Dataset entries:
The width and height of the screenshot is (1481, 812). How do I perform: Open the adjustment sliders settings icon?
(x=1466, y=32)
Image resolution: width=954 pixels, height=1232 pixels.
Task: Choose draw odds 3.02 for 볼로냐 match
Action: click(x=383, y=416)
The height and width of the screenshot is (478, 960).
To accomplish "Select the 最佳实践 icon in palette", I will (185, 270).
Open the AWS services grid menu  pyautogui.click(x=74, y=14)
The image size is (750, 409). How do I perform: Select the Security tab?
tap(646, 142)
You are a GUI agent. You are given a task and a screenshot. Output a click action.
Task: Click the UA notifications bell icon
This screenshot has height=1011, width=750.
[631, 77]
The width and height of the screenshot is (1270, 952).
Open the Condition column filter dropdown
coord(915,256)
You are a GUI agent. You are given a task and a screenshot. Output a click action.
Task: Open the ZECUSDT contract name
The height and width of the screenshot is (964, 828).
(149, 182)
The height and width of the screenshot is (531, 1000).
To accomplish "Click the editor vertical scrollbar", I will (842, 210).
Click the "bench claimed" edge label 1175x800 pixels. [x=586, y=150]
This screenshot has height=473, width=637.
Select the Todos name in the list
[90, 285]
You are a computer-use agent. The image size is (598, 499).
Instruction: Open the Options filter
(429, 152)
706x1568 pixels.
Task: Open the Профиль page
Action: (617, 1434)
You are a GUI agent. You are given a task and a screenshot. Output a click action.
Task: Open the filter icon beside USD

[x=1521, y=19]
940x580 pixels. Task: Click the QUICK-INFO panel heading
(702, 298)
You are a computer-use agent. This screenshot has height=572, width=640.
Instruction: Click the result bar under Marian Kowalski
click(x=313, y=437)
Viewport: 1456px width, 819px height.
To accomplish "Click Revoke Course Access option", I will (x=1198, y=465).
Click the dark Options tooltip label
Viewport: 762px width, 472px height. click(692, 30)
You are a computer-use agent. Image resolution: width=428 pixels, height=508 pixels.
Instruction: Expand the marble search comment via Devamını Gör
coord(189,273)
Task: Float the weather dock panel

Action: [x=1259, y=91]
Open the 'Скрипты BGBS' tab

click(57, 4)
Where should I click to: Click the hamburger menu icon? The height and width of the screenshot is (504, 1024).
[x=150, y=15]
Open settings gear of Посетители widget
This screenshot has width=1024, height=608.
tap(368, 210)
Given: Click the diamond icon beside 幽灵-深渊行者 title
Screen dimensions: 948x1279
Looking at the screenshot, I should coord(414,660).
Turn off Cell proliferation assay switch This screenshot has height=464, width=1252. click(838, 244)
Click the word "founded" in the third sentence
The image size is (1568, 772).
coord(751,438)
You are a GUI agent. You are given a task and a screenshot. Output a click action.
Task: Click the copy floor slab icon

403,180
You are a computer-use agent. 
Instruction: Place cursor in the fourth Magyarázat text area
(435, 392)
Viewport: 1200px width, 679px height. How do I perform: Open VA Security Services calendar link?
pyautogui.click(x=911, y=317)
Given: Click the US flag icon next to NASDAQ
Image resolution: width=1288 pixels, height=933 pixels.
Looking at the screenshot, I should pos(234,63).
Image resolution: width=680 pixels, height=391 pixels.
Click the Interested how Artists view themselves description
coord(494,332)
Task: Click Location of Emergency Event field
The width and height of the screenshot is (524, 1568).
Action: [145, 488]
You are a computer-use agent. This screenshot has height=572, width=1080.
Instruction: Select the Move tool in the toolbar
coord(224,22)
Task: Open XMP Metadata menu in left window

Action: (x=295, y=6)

> EXERCISE GOAL:
Scan the records above for the word "will". Show each line in which it appears.

> SOLUTION TO THIS PROBLEM:
To accomplish "Select the 最佳实践 icon in palette", I will (185, 270).
To accomplish "Click the editor vertical scrollbar", I will (842, 210).
To accomplish "Click Revoke Course Access option", I will (x=1198, y=465).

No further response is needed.